Melding compassion and capitalism has been difficult as well. “This is definitely a work in progress,” he writes in an e-mail. Orr tries to heed the advice of Xilinx’s Roelandts, who reminded him that tough decisions benefit the overall enterprise. Cayton coaches him that “harsh actions do not equate to being wrong, and soft actions do not equate to being right.” Day to day, Orr simply tries to be an empathetic leader, taking workers’ and peers’ feelings into consideration before he acts. Still, his family’s feelings are now paramount. “I have been increasingly taking Alvin and Adria’s opinions … in my decisions on matters big or small,” he says. Dominic and Teresa speak periodically, mostly about the kids and their charity work. And Dominic’s relationship with Alvin is getting better—slowly.
One of my last meetings with Orr is over dinner at a Singaporean restaurant in the Bay Area. Cayton is there, and so is Alvin, now 25. We’ve been discussing the family dynamic circa 1992, and Orr is talking about all the transcontinental moves. He begins, “When we moved back to Palo Alto …” Alvin interrupts: “First of all, we didn’t move from Singapore to Palo Alto. Mom and I moved. You moved from Singapore to Japan.” Orr stares at his plate and nods. “That’s right,” he says quietly.

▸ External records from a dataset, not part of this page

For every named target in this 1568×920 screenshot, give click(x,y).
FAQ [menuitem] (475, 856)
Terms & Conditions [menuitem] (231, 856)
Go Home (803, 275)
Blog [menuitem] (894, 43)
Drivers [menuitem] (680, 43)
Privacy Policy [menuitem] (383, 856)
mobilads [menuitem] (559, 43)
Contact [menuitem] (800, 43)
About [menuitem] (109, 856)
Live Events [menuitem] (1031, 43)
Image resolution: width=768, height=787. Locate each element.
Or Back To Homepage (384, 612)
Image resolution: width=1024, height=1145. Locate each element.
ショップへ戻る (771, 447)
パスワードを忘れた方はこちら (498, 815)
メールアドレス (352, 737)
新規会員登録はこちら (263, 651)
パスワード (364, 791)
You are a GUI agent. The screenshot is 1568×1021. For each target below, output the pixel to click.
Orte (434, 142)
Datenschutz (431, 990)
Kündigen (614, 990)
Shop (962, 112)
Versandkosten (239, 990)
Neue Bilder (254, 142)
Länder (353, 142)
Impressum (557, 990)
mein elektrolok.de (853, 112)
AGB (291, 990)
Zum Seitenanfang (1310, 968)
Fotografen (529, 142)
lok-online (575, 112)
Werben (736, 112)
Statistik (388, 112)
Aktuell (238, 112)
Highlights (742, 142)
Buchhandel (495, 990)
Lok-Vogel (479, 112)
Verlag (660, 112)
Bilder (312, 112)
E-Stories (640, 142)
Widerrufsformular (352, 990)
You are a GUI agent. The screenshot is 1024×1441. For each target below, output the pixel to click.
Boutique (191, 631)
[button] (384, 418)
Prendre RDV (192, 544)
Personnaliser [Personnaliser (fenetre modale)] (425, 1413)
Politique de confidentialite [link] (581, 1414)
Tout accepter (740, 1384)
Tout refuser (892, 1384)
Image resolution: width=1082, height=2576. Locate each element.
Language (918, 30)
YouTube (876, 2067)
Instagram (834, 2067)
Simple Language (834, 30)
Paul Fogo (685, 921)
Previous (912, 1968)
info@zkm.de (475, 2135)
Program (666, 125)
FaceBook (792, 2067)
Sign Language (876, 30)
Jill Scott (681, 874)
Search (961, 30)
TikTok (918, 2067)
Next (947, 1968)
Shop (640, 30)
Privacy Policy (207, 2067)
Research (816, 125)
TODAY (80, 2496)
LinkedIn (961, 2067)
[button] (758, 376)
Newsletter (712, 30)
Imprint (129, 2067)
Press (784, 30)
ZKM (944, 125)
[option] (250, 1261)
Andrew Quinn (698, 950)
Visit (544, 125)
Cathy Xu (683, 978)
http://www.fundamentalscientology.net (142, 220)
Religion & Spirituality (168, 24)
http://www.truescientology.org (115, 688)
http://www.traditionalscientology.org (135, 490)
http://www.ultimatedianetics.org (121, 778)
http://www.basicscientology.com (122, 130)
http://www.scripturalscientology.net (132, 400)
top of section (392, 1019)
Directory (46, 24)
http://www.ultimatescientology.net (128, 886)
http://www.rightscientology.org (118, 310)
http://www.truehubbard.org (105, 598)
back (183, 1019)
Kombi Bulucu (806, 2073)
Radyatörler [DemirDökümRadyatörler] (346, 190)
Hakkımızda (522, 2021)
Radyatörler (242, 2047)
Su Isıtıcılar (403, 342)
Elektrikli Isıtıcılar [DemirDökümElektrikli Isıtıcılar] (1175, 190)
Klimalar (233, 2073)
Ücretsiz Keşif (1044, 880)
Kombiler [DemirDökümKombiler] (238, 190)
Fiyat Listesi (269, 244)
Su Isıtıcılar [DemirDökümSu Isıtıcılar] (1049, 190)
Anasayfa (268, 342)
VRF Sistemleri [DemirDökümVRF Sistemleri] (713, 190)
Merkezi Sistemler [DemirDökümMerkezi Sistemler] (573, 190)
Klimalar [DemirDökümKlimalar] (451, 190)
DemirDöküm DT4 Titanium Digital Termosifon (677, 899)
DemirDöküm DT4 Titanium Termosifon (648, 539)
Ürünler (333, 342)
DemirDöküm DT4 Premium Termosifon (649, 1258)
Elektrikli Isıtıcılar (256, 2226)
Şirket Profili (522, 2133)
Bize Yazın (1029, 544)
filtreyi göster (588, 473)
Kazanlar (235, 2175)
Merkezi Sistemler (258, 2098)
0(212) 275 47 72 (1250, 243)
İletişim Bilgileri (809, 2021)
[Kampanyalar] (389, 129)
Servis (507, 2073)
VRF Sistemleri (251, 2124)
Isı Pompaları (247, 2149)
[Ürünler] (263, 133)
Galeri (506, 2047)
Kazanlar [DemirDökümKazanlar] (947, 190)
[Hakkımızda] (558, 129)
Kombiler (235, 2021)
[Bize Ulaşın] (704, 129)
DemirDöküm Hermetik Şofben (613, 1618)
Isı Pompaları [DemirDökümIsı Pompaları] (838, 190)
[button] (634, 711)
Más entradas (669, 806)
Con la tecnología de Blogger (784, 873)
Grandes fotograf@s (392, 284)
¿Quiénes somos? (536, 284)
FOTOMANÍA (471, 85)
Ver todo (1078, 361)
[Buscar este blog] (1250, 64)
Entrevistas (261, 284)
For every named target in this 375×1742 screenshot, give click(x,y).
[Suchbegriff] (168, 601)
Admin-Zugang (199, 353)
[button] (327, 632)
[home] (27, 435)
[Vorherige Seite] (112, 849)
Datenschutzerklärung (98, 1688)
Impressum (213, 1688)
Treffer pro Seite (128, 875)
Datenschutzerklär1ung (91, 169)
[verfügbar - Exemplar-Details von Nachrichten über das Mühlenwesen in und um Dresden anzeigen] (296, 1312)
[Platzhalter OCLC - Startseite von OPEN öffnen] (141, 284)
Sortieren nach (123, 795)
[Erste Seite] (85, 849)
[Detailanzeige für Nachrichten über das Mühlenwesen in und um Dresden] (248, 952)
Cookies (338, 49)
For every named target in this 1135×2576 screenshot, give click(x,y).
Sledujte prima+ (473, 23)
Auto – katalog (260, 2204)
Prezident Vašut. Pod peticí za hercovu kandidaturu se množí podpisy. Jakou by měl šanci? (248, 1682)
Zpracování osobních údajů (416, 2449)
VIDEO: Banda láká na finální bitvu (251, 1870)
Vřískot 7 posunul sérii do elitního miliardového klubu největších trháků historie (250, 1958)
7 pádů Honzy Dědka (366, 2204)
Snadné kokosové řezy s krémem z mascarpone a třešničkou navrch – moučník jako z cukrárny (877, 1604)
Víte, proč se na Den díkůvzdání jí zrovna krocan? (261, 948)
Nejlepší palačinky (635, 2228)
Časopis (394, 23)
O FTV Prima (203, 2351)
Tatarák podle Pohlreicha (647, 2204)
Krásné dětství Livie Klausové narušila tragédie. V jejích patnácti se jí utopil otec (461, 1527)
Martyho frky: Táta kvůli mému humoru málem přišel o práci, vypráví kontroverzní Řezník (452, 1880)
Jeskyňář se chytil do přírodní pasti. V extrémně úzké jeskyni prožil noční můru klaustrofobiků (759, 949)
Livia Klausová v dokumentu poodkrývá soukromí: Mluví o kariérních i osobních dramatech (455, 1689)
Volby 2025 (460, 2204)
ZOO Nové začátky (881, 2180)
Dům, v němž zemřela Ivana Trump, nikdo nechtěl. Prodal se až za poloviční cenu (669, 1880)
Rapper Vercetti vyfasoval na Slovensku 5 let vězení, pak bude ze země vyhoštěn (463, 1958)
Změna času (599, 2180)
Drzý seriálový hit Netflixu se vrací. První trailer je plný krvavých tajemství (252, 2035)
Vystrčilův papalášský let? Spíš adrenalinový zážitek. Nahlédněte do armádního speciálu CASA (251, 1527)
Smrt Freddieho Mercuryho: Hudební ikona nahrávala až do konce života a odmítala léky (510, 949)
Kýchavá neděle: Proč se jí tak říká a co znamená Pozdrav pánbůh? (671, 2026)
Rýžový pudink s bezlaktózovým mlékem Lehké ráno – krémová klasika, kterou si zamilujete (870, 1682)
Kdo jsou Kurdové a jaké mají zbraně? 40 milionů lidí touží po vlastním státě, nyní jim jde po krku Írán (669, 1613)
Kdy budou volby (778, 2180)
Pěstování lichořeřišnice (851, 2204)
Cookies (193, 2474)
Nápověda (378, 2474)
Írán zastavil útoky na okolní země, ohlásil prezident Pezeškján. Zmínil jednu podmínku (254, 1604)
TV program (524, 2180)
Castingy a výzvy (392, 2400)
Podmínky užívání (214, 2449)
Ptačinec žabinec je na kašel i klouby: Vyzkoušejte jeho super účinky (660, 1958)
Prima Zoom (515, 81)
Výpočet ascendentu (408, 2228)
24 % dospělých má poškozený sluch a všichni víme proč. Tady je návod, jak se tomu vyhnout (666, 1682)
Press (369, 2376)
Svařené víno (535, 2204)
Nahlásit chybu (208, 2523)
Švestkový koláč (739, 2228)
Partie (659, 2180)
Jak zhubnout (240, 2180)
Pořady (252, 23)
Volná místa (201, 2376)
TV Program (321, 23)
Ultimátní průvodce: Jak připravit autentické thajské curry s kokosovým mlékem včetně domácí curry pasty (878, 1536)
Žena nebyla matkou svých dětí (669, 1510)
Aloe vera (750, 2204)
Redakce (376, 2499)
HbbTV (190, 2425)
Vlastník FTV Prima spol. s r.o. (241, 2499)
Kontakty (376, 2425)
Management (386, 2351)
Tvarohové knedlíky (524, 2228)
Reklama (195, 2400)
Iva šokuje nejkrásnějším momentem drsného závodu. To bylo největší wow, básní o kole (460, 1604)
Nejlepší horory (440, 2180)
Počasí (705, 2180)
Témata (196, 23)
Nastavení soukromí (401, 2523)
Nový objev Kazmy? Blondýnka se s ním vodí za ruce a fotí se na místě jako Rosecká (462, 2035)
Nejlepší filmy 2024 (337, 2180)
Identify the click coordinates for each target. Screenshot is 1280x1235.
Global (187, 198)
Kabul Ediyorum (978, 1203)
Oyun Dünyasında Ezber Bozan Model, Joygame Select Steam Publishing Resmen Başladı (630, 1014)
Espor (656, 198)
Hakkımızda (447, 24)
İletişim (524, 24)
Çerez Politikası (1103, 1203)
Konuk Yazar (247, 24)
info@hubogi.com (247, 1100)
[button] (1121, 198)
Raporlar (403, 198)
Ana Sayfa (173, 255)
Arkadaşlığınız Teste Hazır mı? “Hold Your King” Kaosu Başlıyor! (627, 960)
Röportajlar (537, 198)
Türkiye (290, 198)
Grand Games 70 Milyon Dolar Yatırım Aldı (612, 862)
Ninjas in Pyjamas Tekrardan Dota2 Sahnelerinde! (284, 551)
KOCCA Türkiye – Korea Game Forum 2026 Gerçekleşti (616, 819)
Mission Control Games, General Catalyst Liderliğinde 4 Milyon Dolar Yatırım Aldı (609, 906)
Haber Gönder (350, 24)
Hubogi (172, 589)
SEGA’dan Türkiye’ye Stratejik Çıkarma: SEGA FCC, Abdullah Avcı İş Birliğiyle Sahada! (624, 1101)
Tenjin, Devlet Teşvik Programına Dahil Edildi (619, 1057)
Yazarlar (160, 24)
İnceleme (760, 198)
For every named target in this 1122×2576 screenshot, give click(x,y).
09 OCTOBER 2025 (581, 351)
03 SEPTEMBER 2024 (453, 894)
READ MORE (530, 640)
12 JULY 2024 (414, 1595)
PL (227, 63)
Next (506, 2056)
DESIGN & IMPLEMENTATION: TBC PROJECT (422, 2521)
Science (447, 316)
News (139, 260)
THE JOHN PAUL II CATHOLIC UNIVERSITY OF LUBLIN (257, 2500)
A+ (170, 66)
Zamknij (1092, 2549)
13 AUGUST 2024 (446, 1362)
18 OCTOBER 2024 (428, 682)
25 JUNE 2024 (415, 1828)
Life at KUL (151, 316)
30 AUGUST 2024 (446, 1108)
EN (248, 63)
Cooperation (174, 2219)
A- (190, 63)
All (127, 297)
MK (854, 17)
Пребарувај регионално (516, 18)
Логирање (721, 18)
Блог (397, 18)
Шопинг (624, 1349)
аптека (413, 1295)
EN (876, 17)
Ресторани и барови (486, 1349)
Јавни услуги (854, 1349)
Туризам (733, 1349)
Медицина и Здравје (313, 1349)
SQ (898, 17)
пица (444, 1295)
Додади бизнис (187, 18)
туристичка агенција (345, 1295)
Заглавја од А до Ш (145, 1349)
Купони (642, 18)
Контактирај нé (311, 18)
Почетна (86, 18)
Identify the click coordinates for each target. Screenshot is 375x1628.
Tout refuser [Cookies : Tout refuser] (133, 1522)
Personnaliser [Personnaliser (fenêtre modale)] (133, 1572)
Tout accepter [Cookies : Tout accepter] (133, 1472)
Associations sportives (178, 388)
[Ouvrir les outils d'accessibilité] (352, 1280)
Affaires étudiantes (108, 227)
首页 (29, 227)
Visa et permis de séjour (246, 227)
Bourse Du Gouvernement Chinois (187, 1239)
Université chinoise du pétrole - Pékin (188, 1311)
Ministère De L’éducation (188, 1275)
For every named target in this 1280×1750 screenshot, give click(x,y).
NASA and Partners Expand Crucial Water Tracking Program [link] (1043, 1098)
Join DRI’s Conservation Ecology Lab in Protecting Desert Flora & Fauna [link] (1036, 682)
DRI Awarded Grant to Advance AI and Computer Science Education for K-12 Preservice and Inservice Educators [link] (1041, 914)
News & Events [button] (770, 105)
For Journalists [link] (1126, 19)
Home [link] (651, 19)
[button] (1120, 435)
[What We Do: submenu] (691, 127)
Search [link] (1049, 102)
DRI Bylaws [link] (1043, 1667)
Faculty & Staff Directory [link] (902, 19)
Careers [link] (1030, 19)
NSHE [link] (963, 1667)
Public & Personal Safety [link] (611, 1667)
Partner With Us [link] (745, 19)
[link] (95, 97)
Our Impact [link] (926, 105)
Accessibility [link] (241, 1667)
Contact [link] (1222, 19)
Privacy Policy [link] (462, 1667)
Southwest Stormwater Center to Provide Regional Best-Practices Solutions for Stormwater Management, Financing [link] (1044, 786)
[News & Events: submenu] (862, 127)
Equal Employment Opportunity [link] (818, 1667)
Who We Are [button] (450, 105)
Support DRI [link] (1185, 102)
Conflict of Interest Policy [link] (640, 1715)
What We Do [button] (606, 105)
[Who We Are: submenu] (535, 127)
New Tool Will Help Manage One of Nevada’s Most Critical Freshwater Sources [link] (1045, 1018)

Alvin turns to me and continues, “I understand why he loved work. It’s where he found his escape. But then he shouldn’t have gotten married and had kids.” A look of pain crosses Orr’s normally placid face.
But then, just as suddenly, there are moments that remind Orr why he did. Leaving the restaurant, Alvin casually slings his arm around his dad’s shoulder. Alvin plans to head out for a drink later that night with Callisch, now a marketing executive at Ruckus Wireless and Alvin’s current boss. He wants his dad to join them. “You should come,” Alvin says, with genuine feeling. Orr smiles and says he’ll think about it. In that moment of closeness with his son, he sees a glimmer of light.